On Thursday, 3 January 2013 at 00:08:12 UTC, Peter Summerland 
wrote:
> On Wednesday, 2 January 2013 at 03:52:21 UTC, bearophile wrote:
>> Era Scarecrow:
>>
>>> Well I see that you have opIndexUnary twice; According to the 
>>> manual you wouldn't need as it would rewrite the code so you 
>>> only need it once;
>>
>> And as you have seen if you remove the useles opIndexRight the 
>> program keeps compiling with no errors and keeps asserting at 
>> run-time:
>>
>>
>>
>> struct Foo {
>>    int x;
>>    alias this = x;
>> }
>>
>> class Bar {
>>    Foo[] data;
>>
>>    this() {
>>        data.length = 10;
>>    }
>>
>>    Foo opIndex(uint i) {
>>        return data[i];
>>    }
>>
>>    void opIndexUnary(string op)(uint i) if (op == "++") {
>>        data[i]++;
>>    }
>> }
>>
>> void main() {
>>    auto barfoo = new Bar;
>>    ++barfoo[3];
>>    assert(barfoo.data[3] == 1);
>>    barfoo[3]++;
>>    assert(barfoo.data[3] == 2);
>> }
>>
>>
>> Bye,
>> bearophile
>
> I am really just guessing, but it appears that whatever the 
> post increment op gets rewritten as takes either a reference to 
> or a copy of what is being incremented and it involves opIndex, 
> not opIndexUnary as suggested by TDPL p. 378 and p. 369.
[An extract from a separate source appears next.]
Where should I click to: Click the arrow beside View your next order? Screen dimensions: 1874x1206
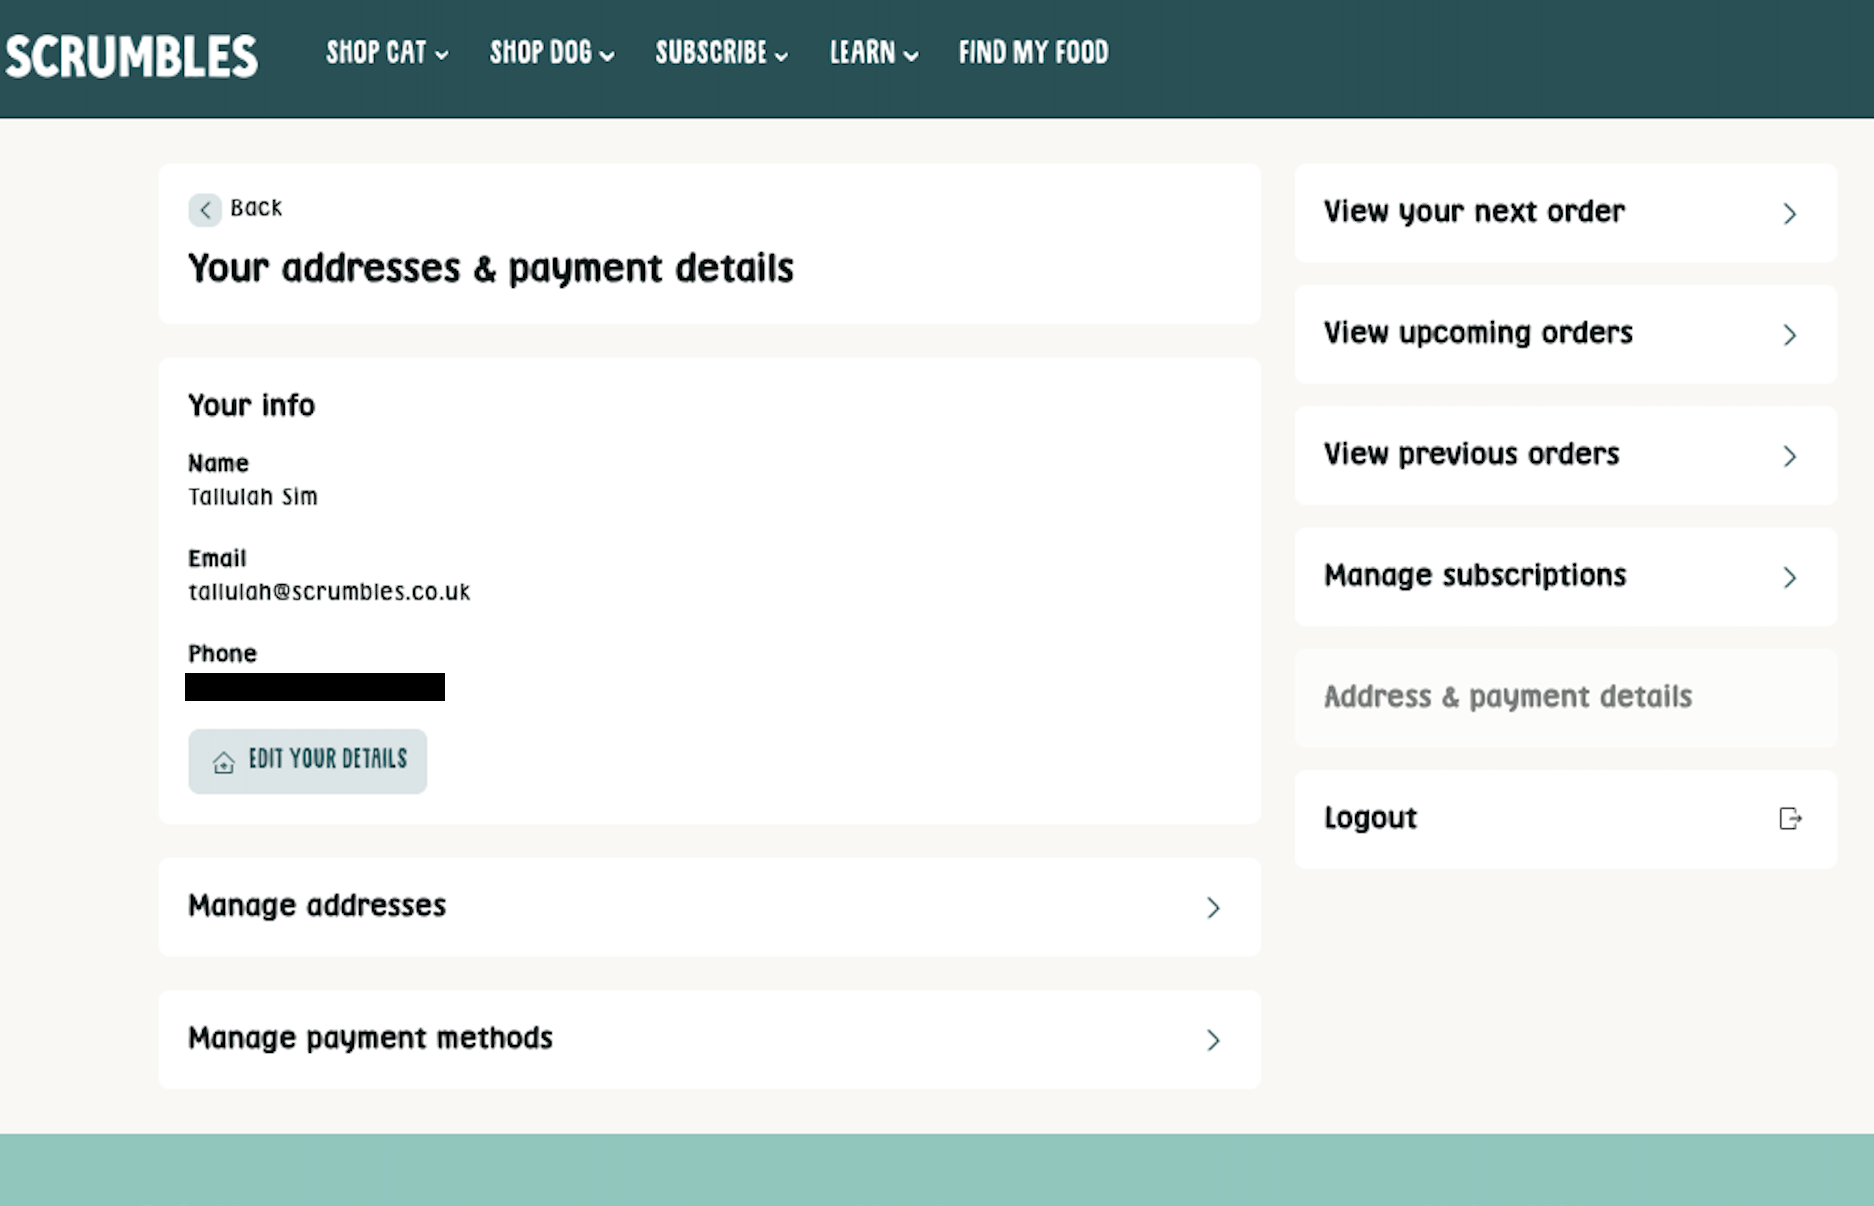pyautogui.click(x=1789, y=214)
That's a (old) bug. If opIndexUnary is present, then that should 
be called. However, currently, the compiler doesn't "see" it when 
it sees "a[i]++".

http://d.puremagic.com/issues/show_bug.cgi?id=5044

"++a[i]" works correctly (AFAIK). If you want to test opUnary, DO 
NOT toy around with the post increment index version. Just stick 
to simple unary:
"++a" and "a++"

> If opIndex is changed to return ref Foo, everything works. (I 
> had change alias this = x to alias x this - 2.60 64 bit). Here 
> is code that shows when opIndexUnary and opIndex is called and 
> when the assertion fails for version(B) - with ref and 
> version(A) without ref.

As soon as opIndex returns a ref, then *nothing* of 
opIndexSomething becomes necessary (heck, it becomes "counter 
necessary"). Same thing for front. If front returns by ref, then 
you don't need the "front(T t)" variant.

I don't have TDPL under my eyes right now, but I remember it 
explicitly stating that these functions where specifically meant 
to emulate access primitives, for functions that can't ref access 
to its primitives. In particular, for things like array bool.